**Extracted text**.

▼▼▼

I was, as is my wont, listening tonight to The Mike Malloy Show (M-F, 9p Eastern, GMT -5: checkitout!) and Mike mentioned how this evening marked the anniversary of the Apollo 13 explosion. He asked, "Do you remember where you were that night? If you do, you're old, you really are, because it was 40 years ago tonight!"
Thanks for that, Mike. I do remember being 14, so I do remember the flight of Apollo 13.
It's one of my favorite stories, actually. I read an amazing book about it a few years ago and the number and the sequence of the seemingly unimportant minor little things that had to go wrong in just the right way in order that the Apollo 13 Service Module (SM) that exploded in space did in fact explode in space were mind-boggling.
Heck, the oxygen tank itself that blew up (North American Rockwell; serial number 10024X-TA0008, as every schoolboy knows) was mind-boggling in its own right. As it was designed to hold liquid oxygen and for oxygen to liquefy it has to be really, really cold, engineers had to build a tank that was amazingly--what's the word I'm looking for, oh yeah, thermal--and what they came up with was a tank into which one could place an ice cube, seal it up, and it would take 24 years for that ice cube to melt. I had 2 questions upon hearing this. First, how big an ice cube are we talking about, and second, how do you know this, actually, without putting an ice cube in the thing and then waiting for 24 years to check on it? But that's what they said.
It all got me thinking so I Googled tonight and came across the Apollo 13 Incident Report.
The whole disaster was set into motion when it was decided to take an oxygen tank which was to have been used on Apollo 10 and put it into Apollo 13 which meant the tank had to be moved from the Apollo 10 SM to the Apollo 13 SM and to do that, the Apollo 10 SM had to be taken off the storage rack to which it was bolted. This, the removing of the SM from a storage rack, was not considered to be a very big deal at all and would not have been a big deal had it not been for the fact that it was only when they raised it with a fork-lift that they discovered that only 3 of the 4 bolts securing the SM to its storage rack had been undone.
And you know how they found this out, don't you?
The forklift operator--probably the lowest-paid guy in the plant next to the guy in charge of loosening the bolts before the forklift guy showed up--got resistance when he tried to lift the SM and, like any man would, merely applied more power to the lift rather than stopping to find out what was causing the resistance in the first place which as it turned out was of course the bolt still being bolted into place. Said bolt, of course, finally snapped thanks to the forklift operator straining harder and harder on the lift which caused the SM to slam back down into its storage rack. It wasn't much of a fall--only a couple of inches--and the unit was immediately inspected and no damage was discovered.

▲▲▲

**Required actions**.
1 > Can you answer these from the Apollo 13 post?
(a) According to Mike, how many years ago tonight did the Apollo 13 explosion happen?
(b) How long would it take an ice cube sealed in the oxygen tank to melt?
(c) How many of the 4 bolts securing the SM to its storage rack had been undone?
2 > Can you reproduce the stretch of the Apollo 13 post from "I was, as is" through "of Apollo 13."?

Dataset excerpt
▼▼▼

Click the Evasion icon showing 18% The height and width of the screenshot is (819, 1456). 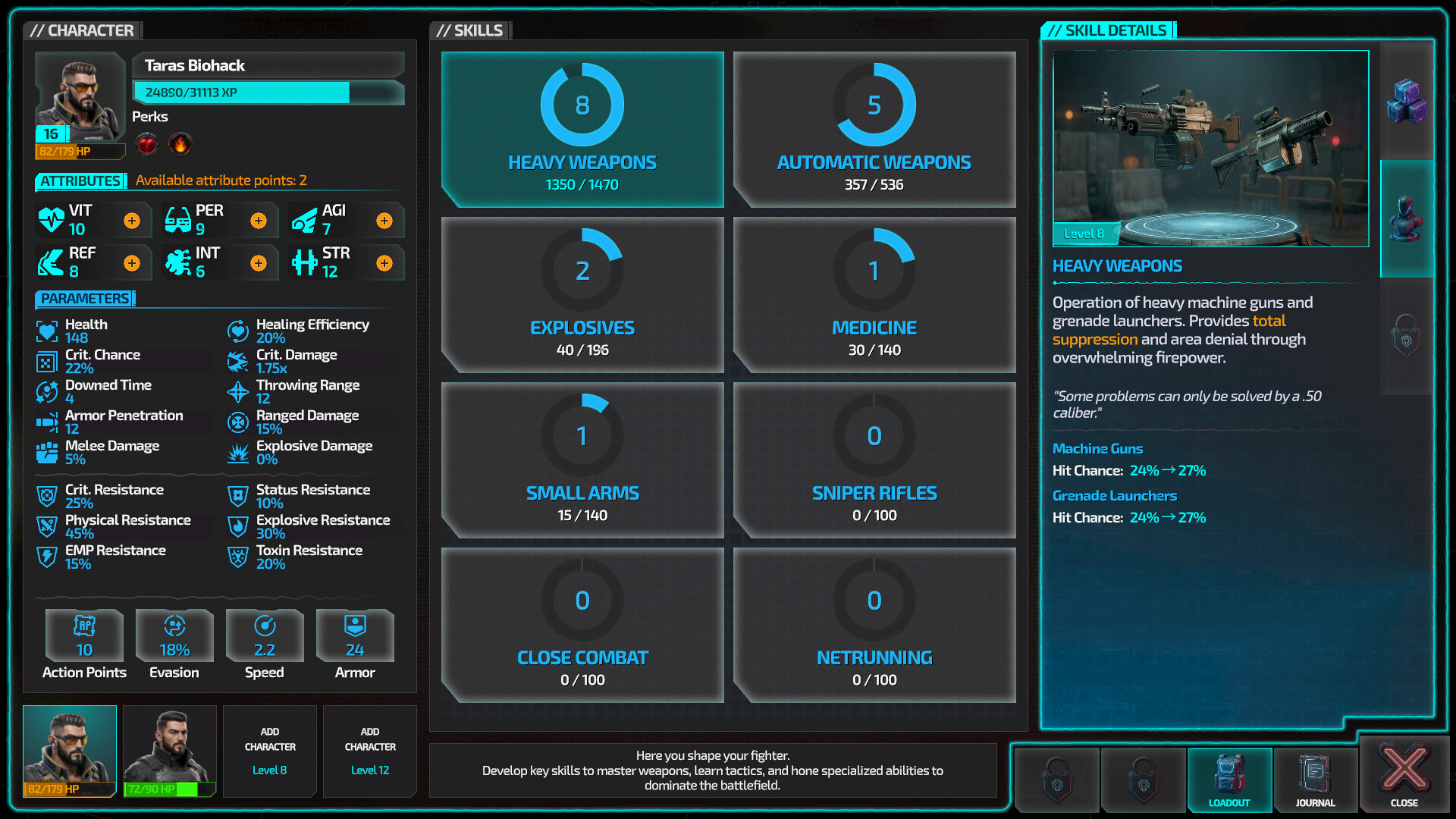(174, 635)
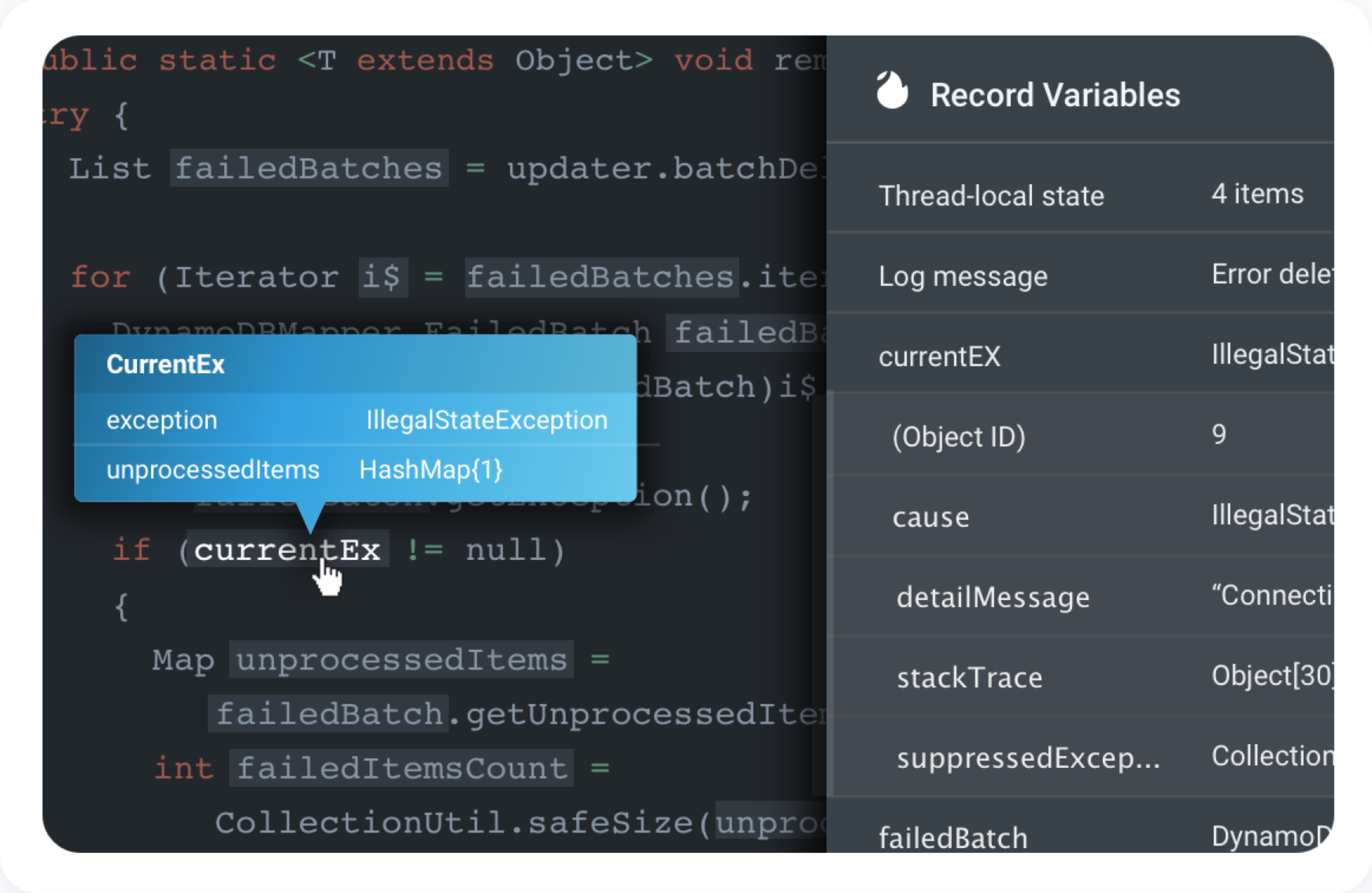The width and height of the screenshot is (1372, 893).
Task: Click the i$ iterator variable in code
Action: [x=383, y=277]
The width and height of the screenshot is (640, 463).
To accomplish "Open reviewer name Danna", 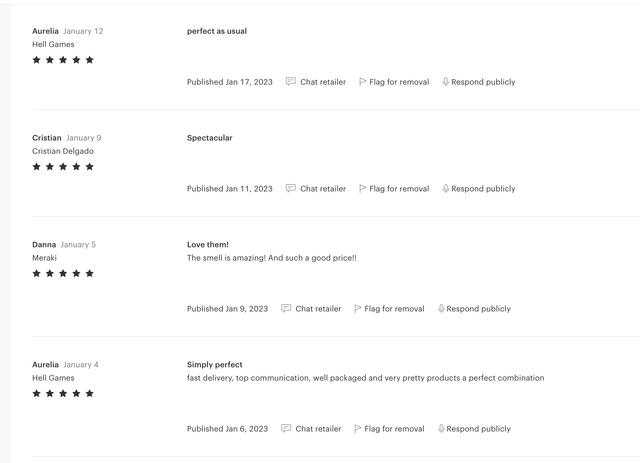I will tap(44, 245).
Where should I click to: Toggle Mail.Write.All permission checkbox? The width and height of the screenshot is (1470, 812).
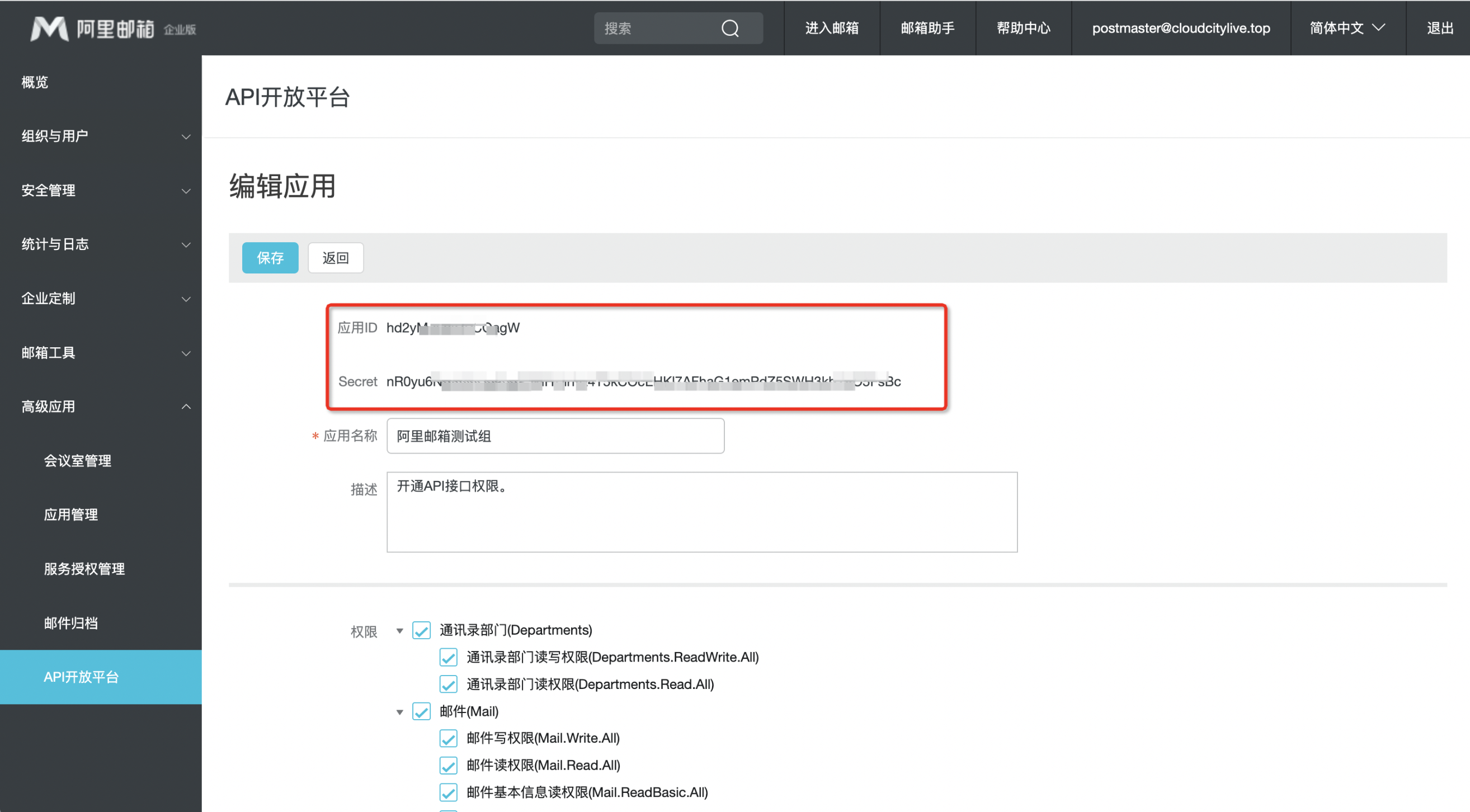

▲▲▲

**Solution list**.
1 >
(a) 40 years
(b) 24 years
(c) 3

2 >
I was, as is my wont, listening tonight to The Mike Malloy Show (M-F, 9p Eastern, GMT -5: checkitout!) and Mike mentioned how this evening marked the anniversary of the Apollo 13 explosion. He asked, "Do you remember where you were that night? If you do, you're old, you really are, because it was 40 years ago tonight!"
Thanks for that, Mike. I do remember being 14, so I do remember the flight of Apollo 13.